STARP_JVP said:
I find all this talk about 'maturity' interesting, as regards to sexuality in the game.
I think both "sides" of the debate over whether sexuality and romance should be a component of play think of themselves as more mature. One side associates immaturity with prudishness; the other associates it with collaborative sexual fantasizing with one's friends. I happen to be in the latter group but understand where the former group is comin from.
One of the DMs I've played with has NPCs flirt openly with PCs, and the DM himself flirts 'in character' with players of both genders with no embarrasment or shame. It was a little disorienting at first, being male and pretending to flirt,
There is no clear or clean boundary between flirting and pretending to flirt, just as there is no clear/clean boundary between sexually fantasizing with the assistance of one's friends and being sexually stimulated with their assistance.

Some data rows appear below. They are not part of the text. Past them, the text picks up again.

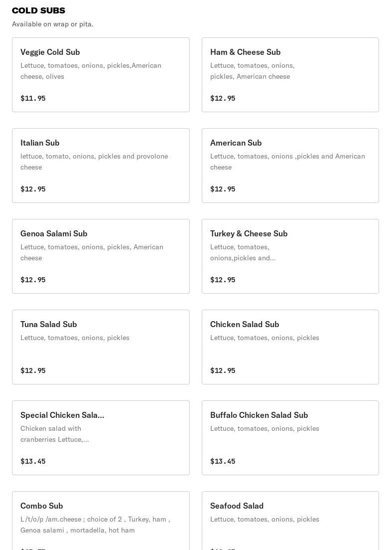This screenshot has width=391, height=550.
Task: Open the Chicken Salad Sub item
Action: click(290, 347)
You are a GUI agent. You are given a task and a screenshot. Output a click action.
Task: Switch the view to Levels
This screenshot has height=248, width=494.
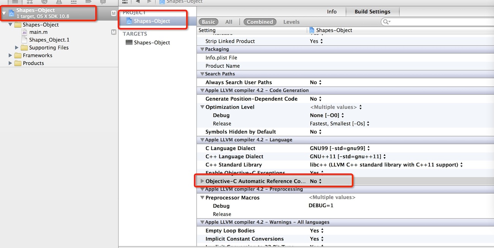(x=291, y=22)
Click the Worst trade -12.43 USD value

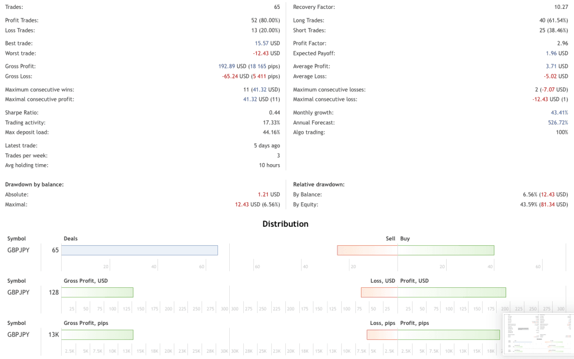tap(266, 53)
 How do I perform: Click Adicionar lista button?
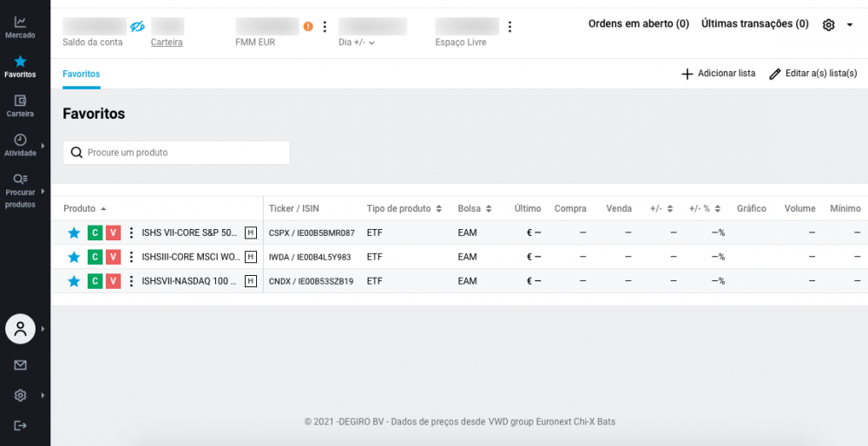(x=718, y=74)
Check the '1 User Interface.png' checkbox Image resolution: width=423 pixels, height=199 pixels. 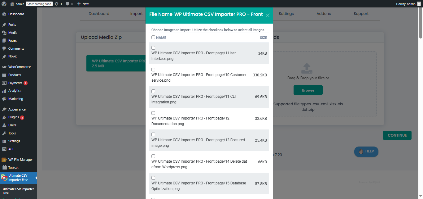pos(153,48)
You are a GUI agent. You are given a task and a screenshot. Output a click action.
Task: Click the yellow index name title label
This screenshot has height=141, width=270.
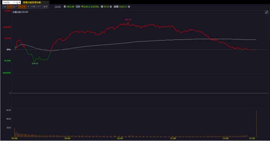[32, 2]
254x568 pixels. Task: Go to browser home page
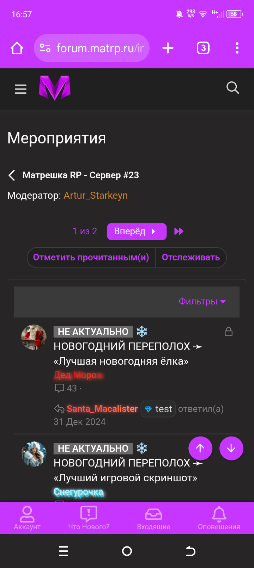pos(17,48)
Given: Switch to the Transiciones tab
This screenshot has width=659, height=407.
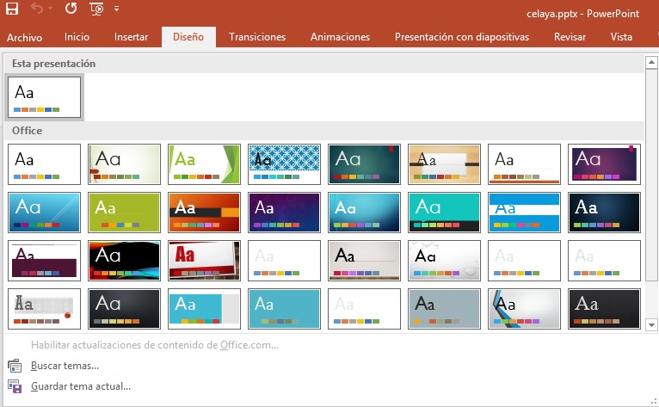Looking at the screenshot, I should pos(257,37).
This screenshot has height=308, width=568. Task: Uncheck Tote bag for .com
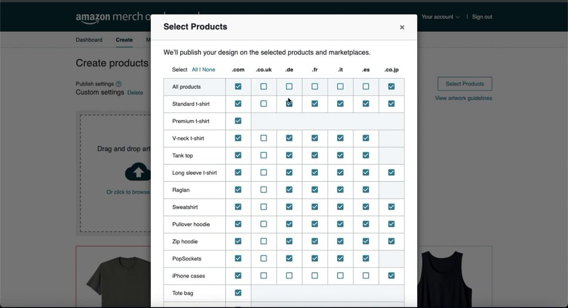(238, 293)
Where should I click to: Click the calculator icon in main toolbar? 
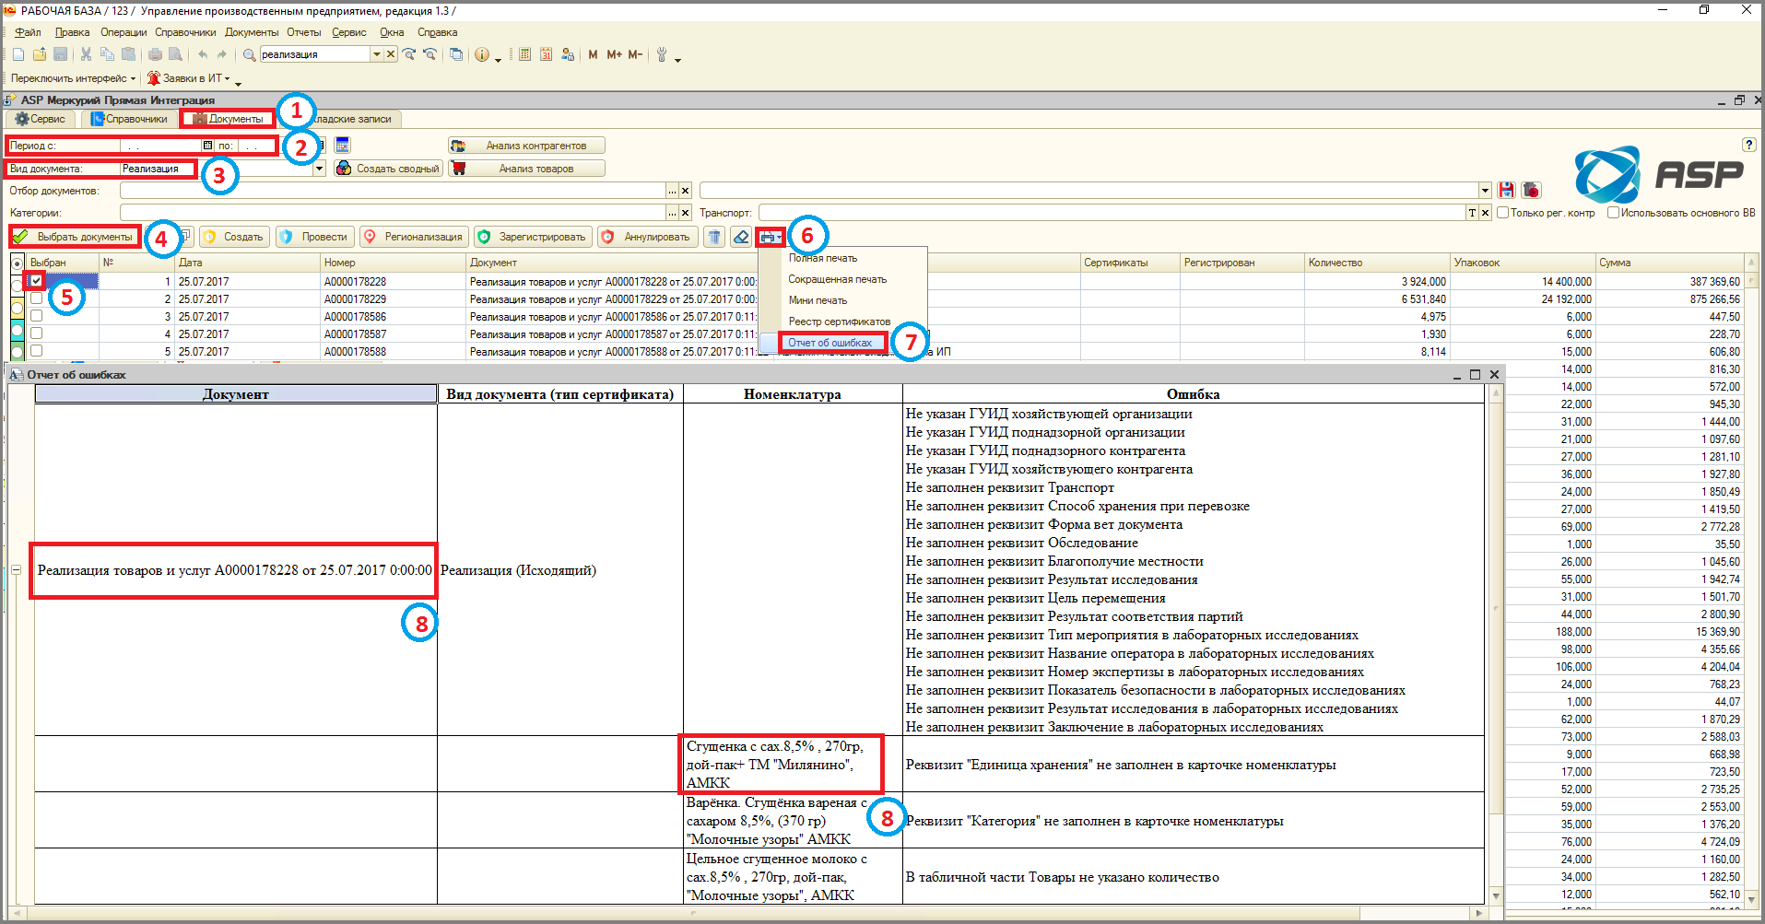tap(524, 54)
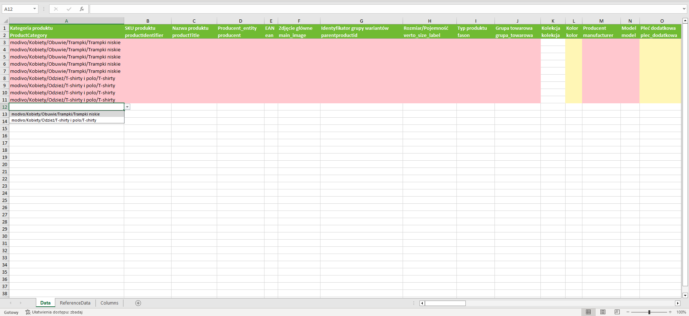Select Normal view icon in status bar
This screenshot has height=316, width=689.
588,312
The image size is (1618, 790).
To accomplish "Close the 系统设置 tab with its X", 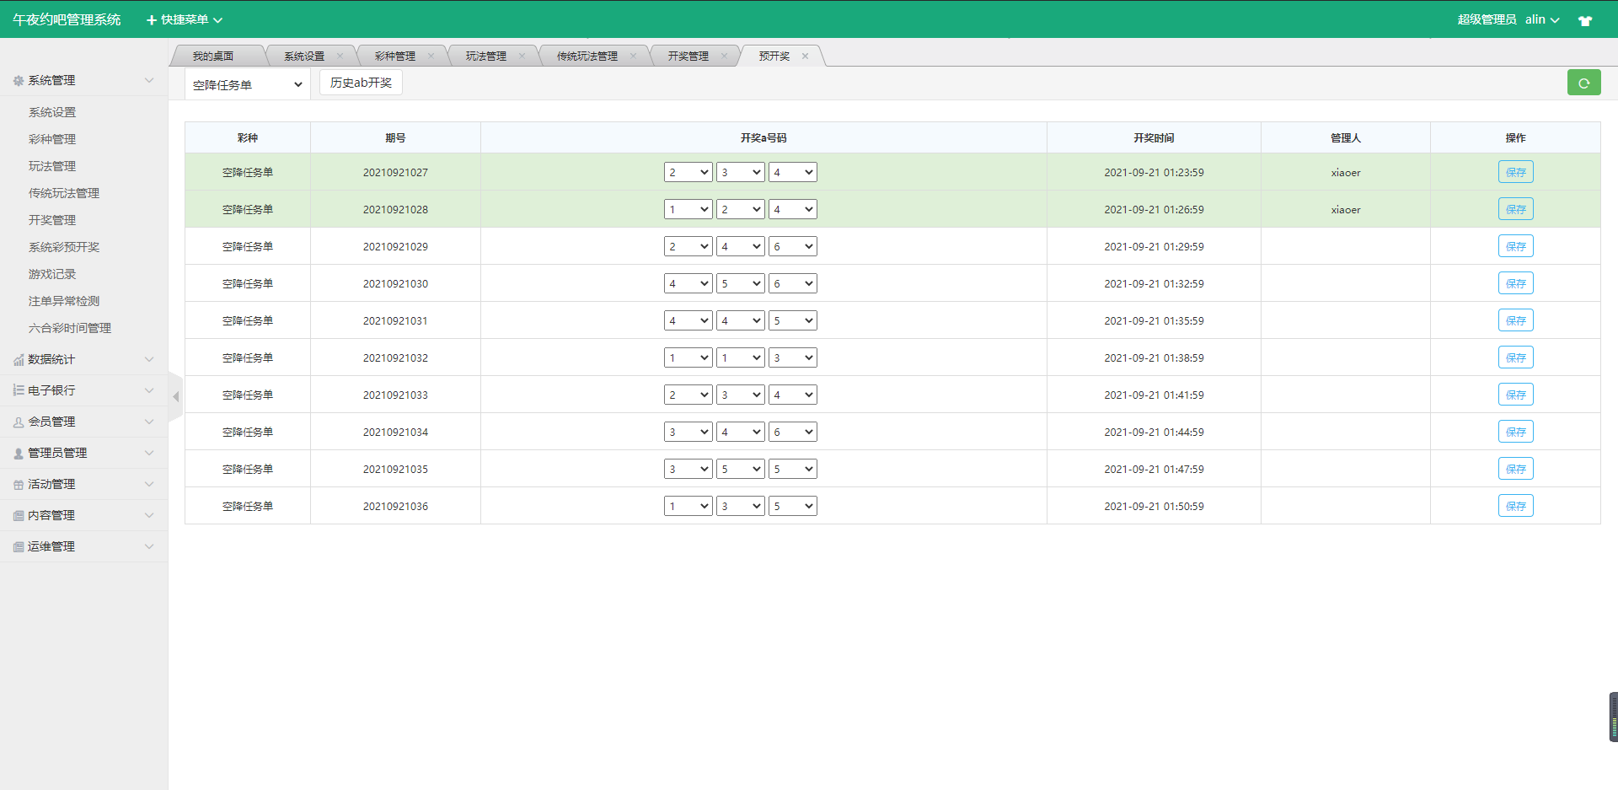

Romance is such an important part of storytelling that I find it off how many people have eschewed it.
I often enjoy stories in which it plays no role. And I dislike the practice in the standard 2-hour American movie of devoting 15-20 minutes of it to an obligatory romance between the main character and a requisite hot girl. I prefer stories in which romance is not a factor
or those in which it is the clear subject and occupies the foreground throughout. The thing is: RPGs are not conducive to telling the latter kind of story due to how they are socially configured.
but romance is important.
Most Hollywood movies with the 20-minute romantic sideline would be better without it.
It is such a powerful motivator for any character, for a start.
Yes. But there are all kinds of character motivations and actions that D&D is not configured to address. For instance, RPGs are socially configured to tell stories in which the objective is something all the characters can share in. Questing for loot, the holy grail, etc., fighting to depose a tyrant or achieve political power, protecting a village -- these are objectives everyone can equally share in and fulfill. The same is not true when it comes to romance, unless the society is polyandrous.
I specialise in playing the 'suave debonaire' 007-type character, for who romantic dalliances are a major goal.
What do the other players do while you're achieving it?
but all these things come together to make memorable gameplay for me and my group.
Here's the thing: if one of they guys in my group wakes up on a Saturday morning and spends the next 20 minutes "remembering" my game, this is a sign something has gone very wrong with my game.
I'm not saying that those who don't share my view are weird, and I certainly don't encourage anybody to do anything that might make them uncomfortable, but I am fascinated by the number of people for whom love and sex are foreign concepts in their game.
They're not foreign concepts for us. They're just things that cannot be played out in a normal gaming dynamic.